Fraud, it seems, without any monetary benefit to the forger, is not a crime. And this is known best by Mark Landis, who has duped some of the most prestigious art museums in the country with his copycat pieces for more than 30 years. The new documentary “Art and Craft” opening this Friday, peers into the life of Mark Landis and follows him as he deceives museum registrars and aggravates the one man always on this case, former registrar Matt Leininger.
Mark Landis proves to be a lovable, almost cartoonish character, obsessively recreating fool-worthy works of art while watching classic movies and sipping wine out of a Philips bottle. In between doctor visits at the mental clinic and making trips to Hobby Lobby to gather supplies for his forgeries, Landis lovingly talks about Mother, who passed years ago.

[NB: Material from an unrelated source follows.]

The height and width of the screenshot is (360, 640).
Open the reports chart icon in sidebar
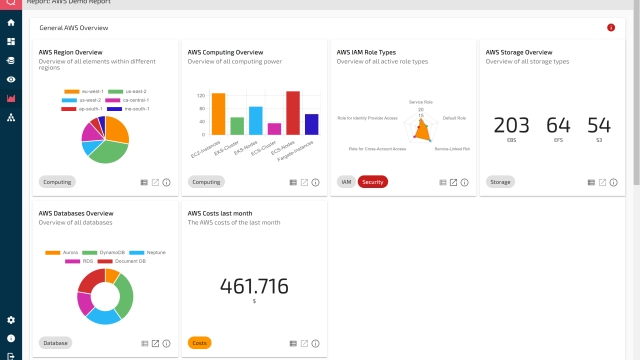[11, 98]
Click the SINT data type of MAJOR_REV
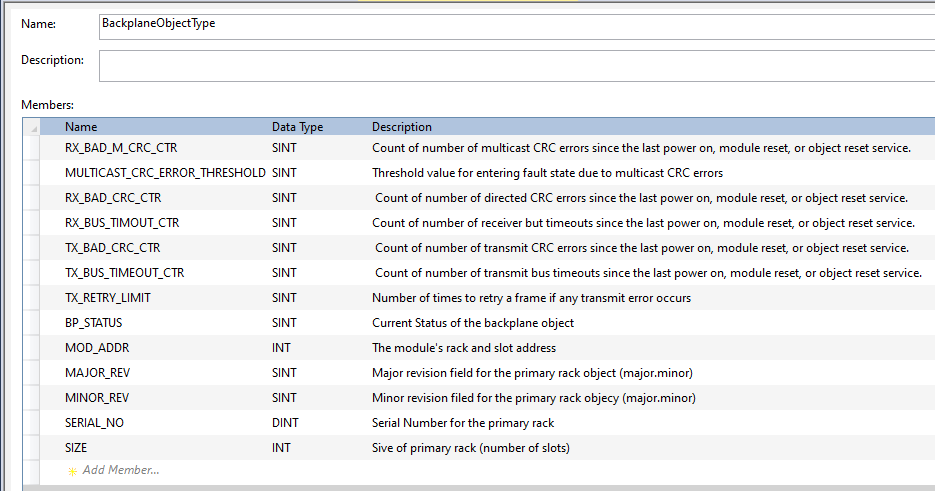Viewport: 935px width, 491px height. tap(284, 373)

He regularly donates in her memory, as well as the memory of his imaginary deceased sister. He was Mother’s caretaker and seems lost without her, biding time with his art and performances.

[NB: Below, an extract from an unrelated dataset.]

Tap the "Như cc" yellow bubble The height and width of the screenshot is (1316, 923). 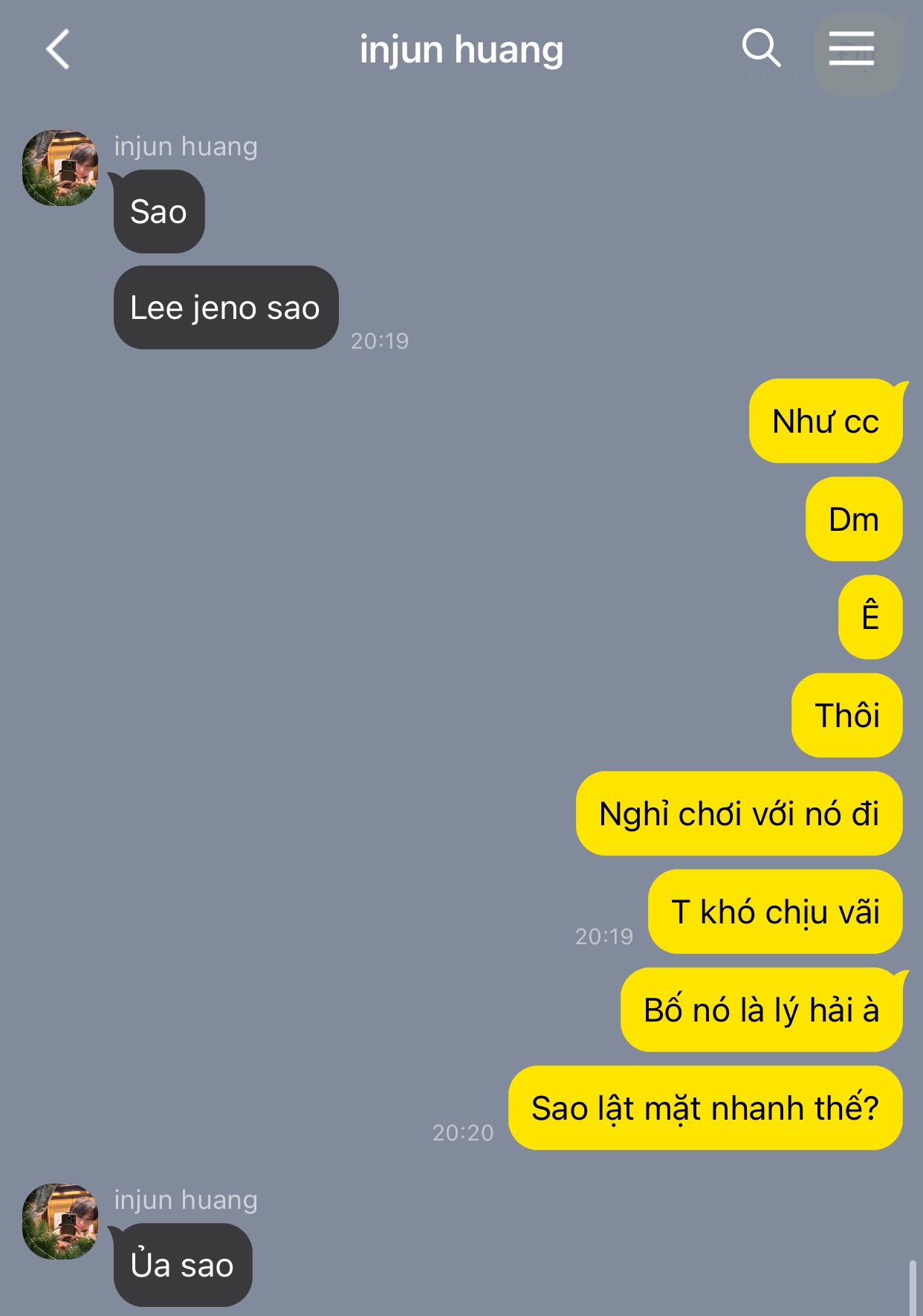pos(826,422)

Landis also talks of his childhood – sitting in hotel rooms alone, copying paintings from catalogs. When creating a piece, he isn’t quite sure about all the colors and brush strokes in the originals, but, as Landis notes, neither are the registrars. Landis never seems nervous that is works will be identified as phonies, but more concerned about being recognized himself and denied his passion for philanthropy.
Just as Landis is obsessed with gifting copied works of art, Matt Leininger is obsessed making sure he doesn’t. Leininger relentlessly tracks Landis, which contributed to losing his job as registrar of the Cincinnati Art Museum. In a surprising twist, however, Leininger curates an exhibition all about Landis and invites him up from Laurel, Mississippi to see his own works on display.